…who?
Published by Lisa Kansas August 29th, 2008 in McCainery, Remember November, Ze Goggles! Zey Do Nothing!, sharing the awesomeA Real, Live Conversation.
Boyfriend (busily scanning the news on his laptop): Hey, did you hear what happened today?
Me: Well, I know McCain was supposed to announce his running mate.
Boyfriend: Yeah, he did. (dramatic pause) It’s Palin.
Me: Who?
Boyfriend: The governor of Alaska. (slighly less dramatic pause) Do you know anything about her?
Me: I think I heard she’s rabidly pro-life. (even less dramatic pause) That’s about it though.
Boyfriend: Yeah. That’s all I’ve heard too. (reading more) Wow. She’s like, younger and has less experience than Obama. Um…wait a minute. Isn’t McCain’s whole campaign against Obama based on Obama’s lack of experience?

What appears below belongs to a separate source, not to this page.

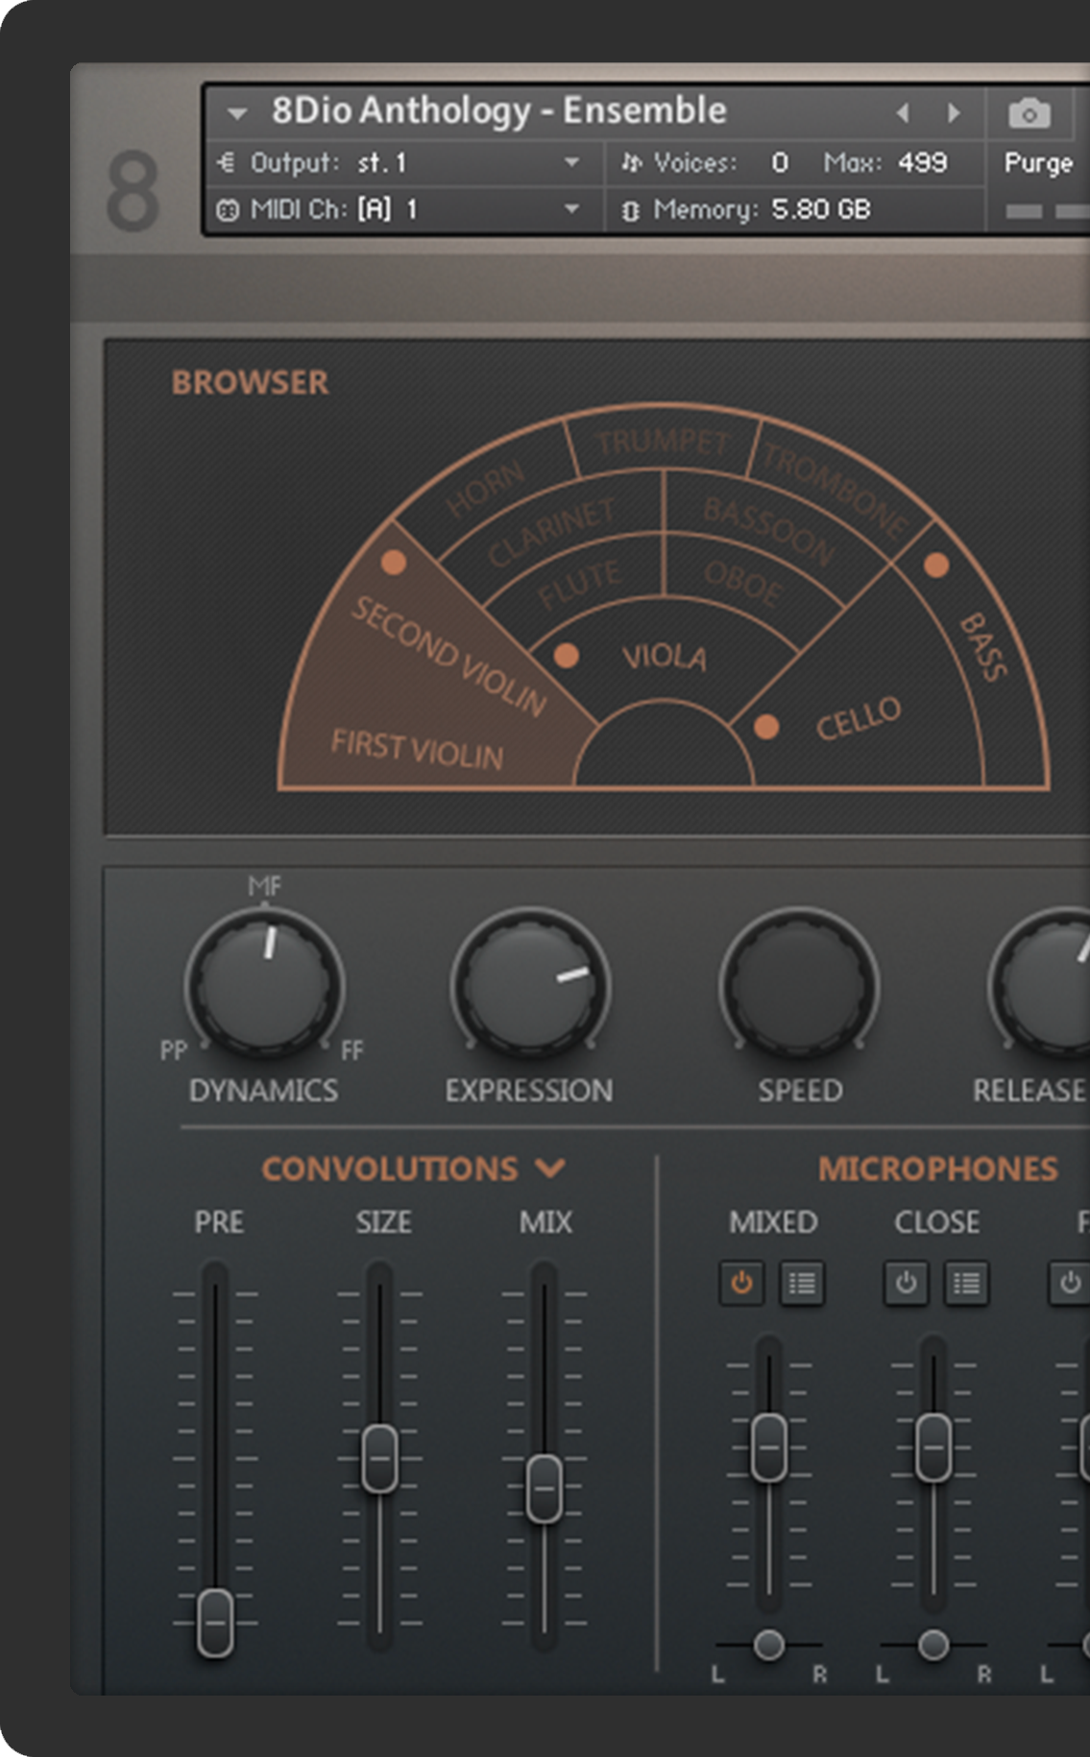
Task: Open the Output st. 1 dropdown
Action: coord(571,162)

Me: Heee! (general hilarity ensues)
Boyfriend: Man. ‘Cause if Barack Obama’s too inexperienced to run the country…
Me: Well, she IS a woman, y’know. And we women ARE all basically controlled by the Pussy Oversoul. Those of us who supported Hillary, it wasn’t ’cause we admired her platforms on reproductive rights or health care or education or anything or thought she was one hell of a political leader. It was because she had ovaries. We don’t even care if they’re still functioning or not! It’s all about p-u-s-s-y-o-v-e-r-s-o-u-l, my man!

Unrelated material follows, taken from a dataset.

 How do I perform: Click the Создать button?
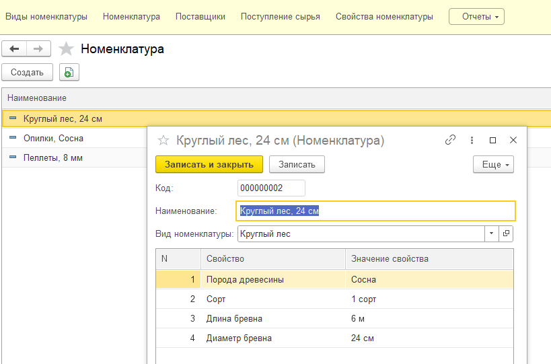[x=27, y=73]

Boyfriend: Heee! (general hilarity ensues)
Me (on a more serious note): You know, I was trying to figure out if McCain was going to grab a pro-choice candidate, or a woman candidate. I knew it’d be one or the other. or BOTH! Now that would have been perfect for him.

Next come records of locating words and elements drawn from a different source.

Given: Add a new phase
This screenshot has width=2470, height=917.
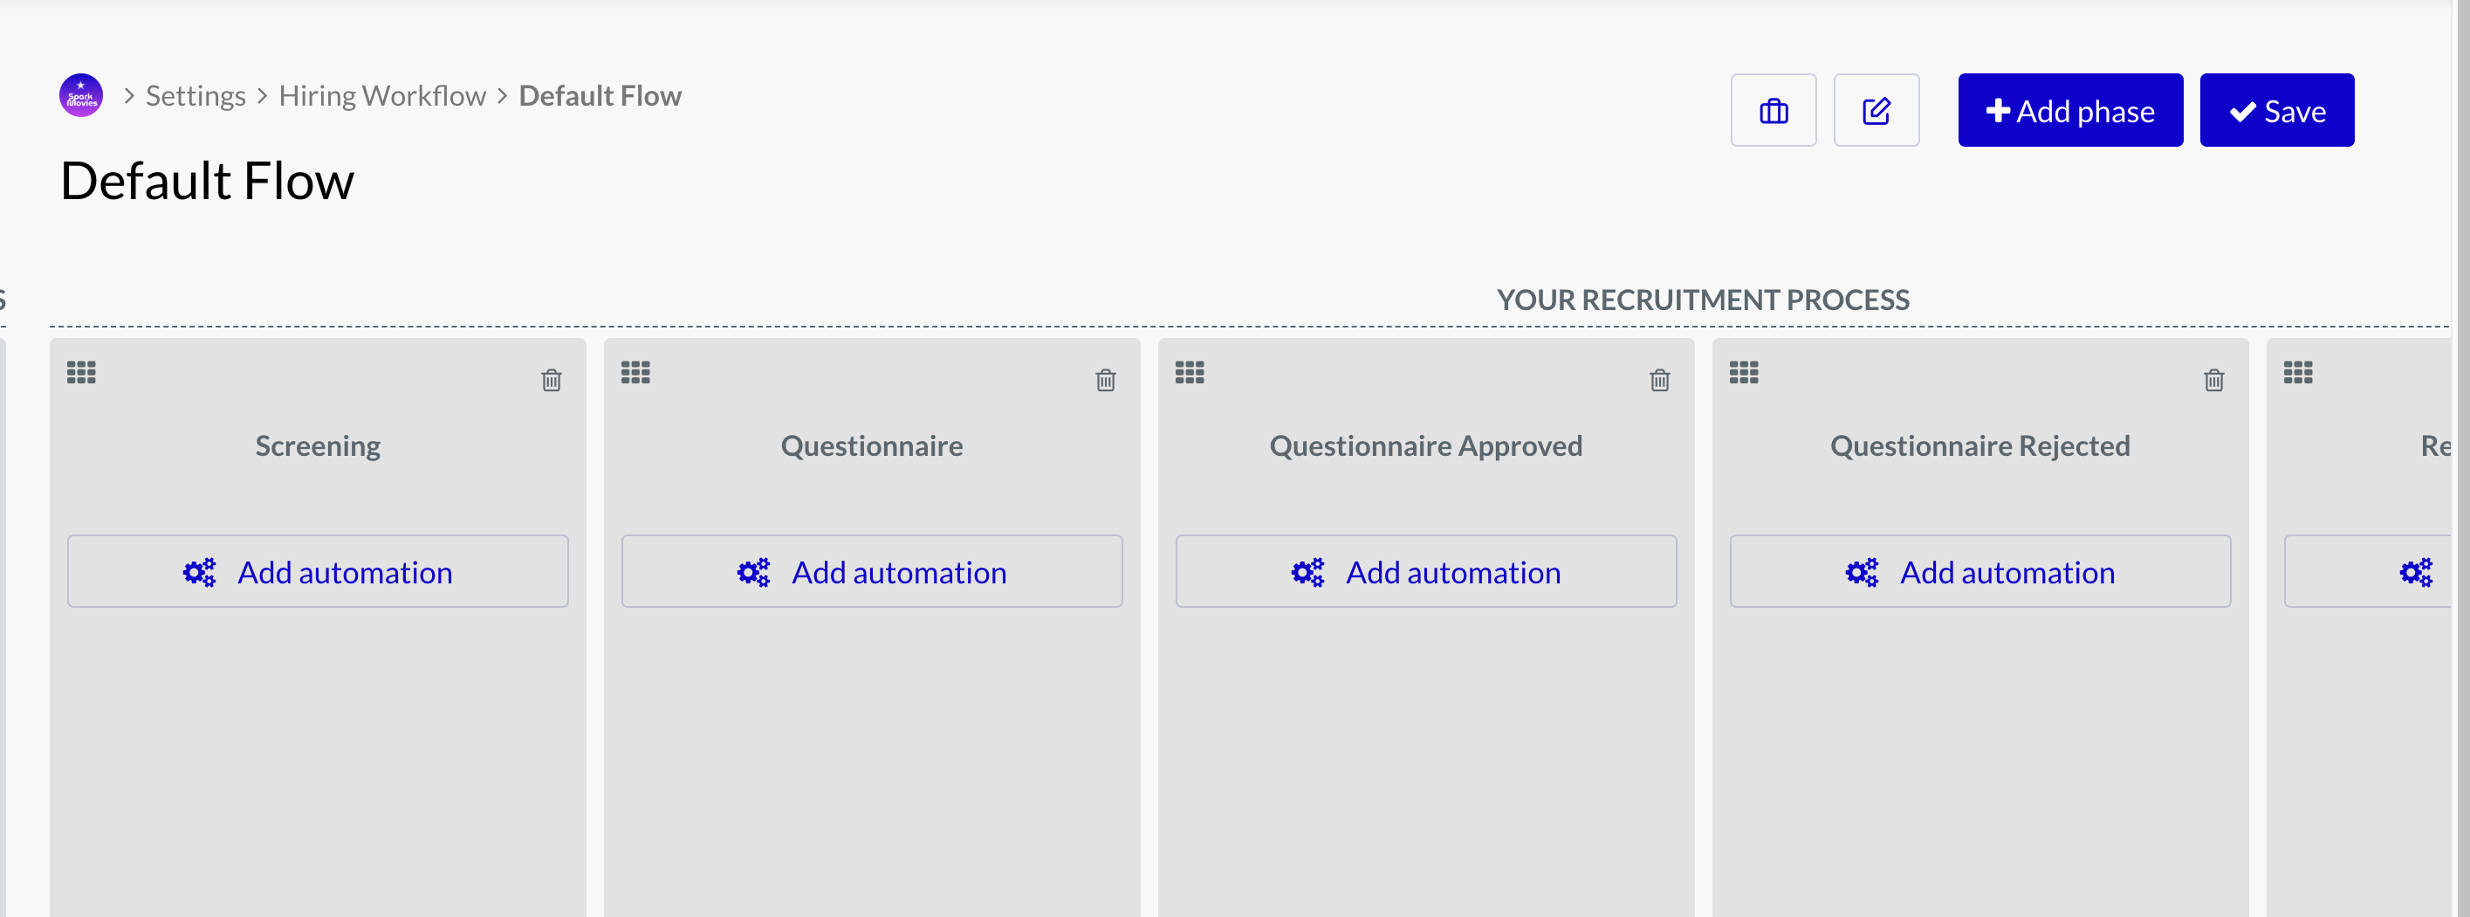Looking at the screenshot, I should tap(2070, 110).
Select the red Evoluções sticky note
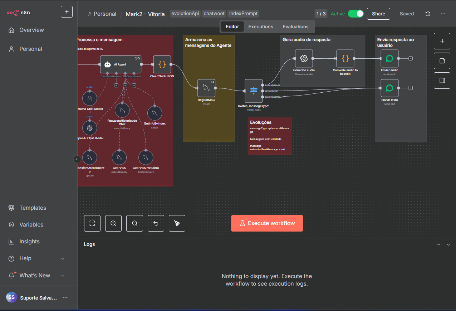The height and width of the screenshot is (311, 456). tap(270, 136)
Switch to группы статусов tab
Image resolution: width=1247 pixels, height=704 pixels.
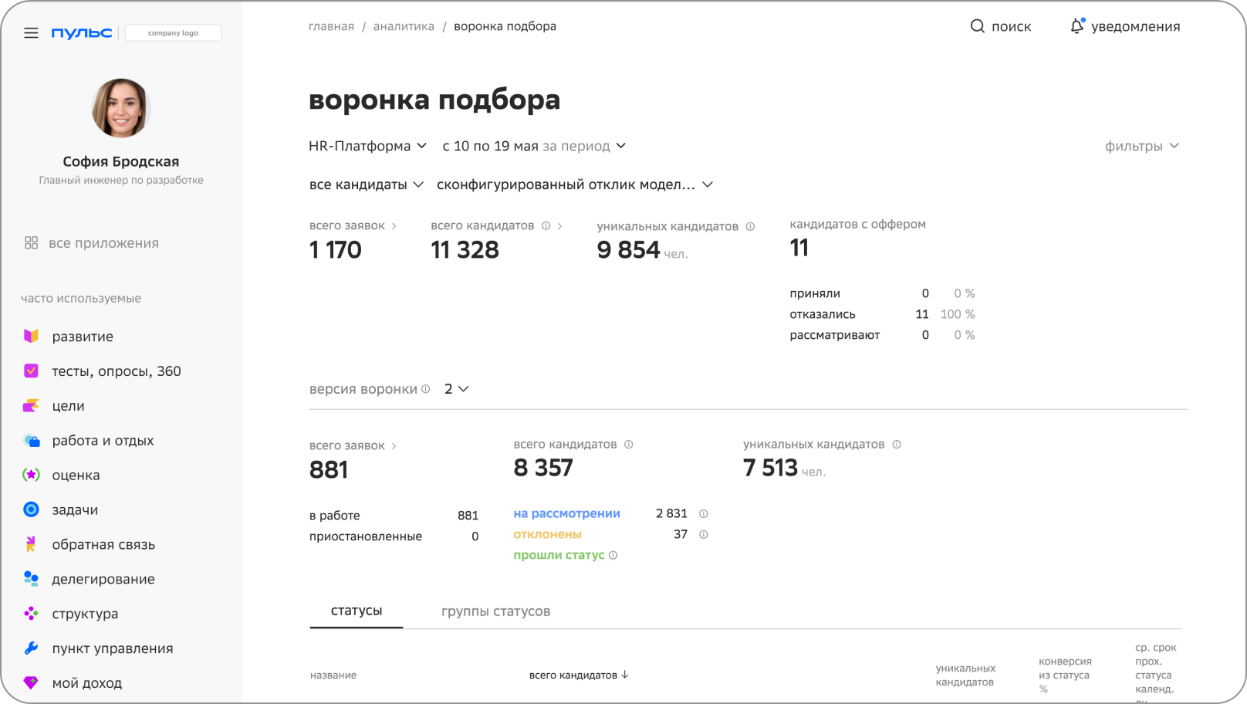(495, 611)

Boyfriend: Um, baby. I don’t think there are any pro-choice women Republican candidates.
Me: Oh yeah. Good point…y’know, though, still, if he was gonna pick a woman, there are just SO many more women Republicans of substance and experience–
(Boyfriend is wearing a look of extreme skepticism.)
Me: Okay, not SO many more. But I can think of at least two or three that woulda been more impressive choices for him.
Boyfriend: Heee! Like any of them would want to run on the McCain ticket.
Me: Omg, I bet he DID ask the others. And they were like, Uh, dude…I’d actually like a snowflake’s chance in hell of WINNING the election ticket I’m on…thanks, I’m like SOOOO honored but—
(general hilarity ensues)
The end.
“BF:Heee! Like any of them would want to run on the McCain ticket.
Me: Omg, I bet he DID ask the others. And they were like, Uh, dude…I’d actually like a snowflake’s chance in hell of WINNING the election ticket I’m on…thanks, I’m like SOOOO honored but—”
Ha! I have been trying to figure out WTF. I bet this is it.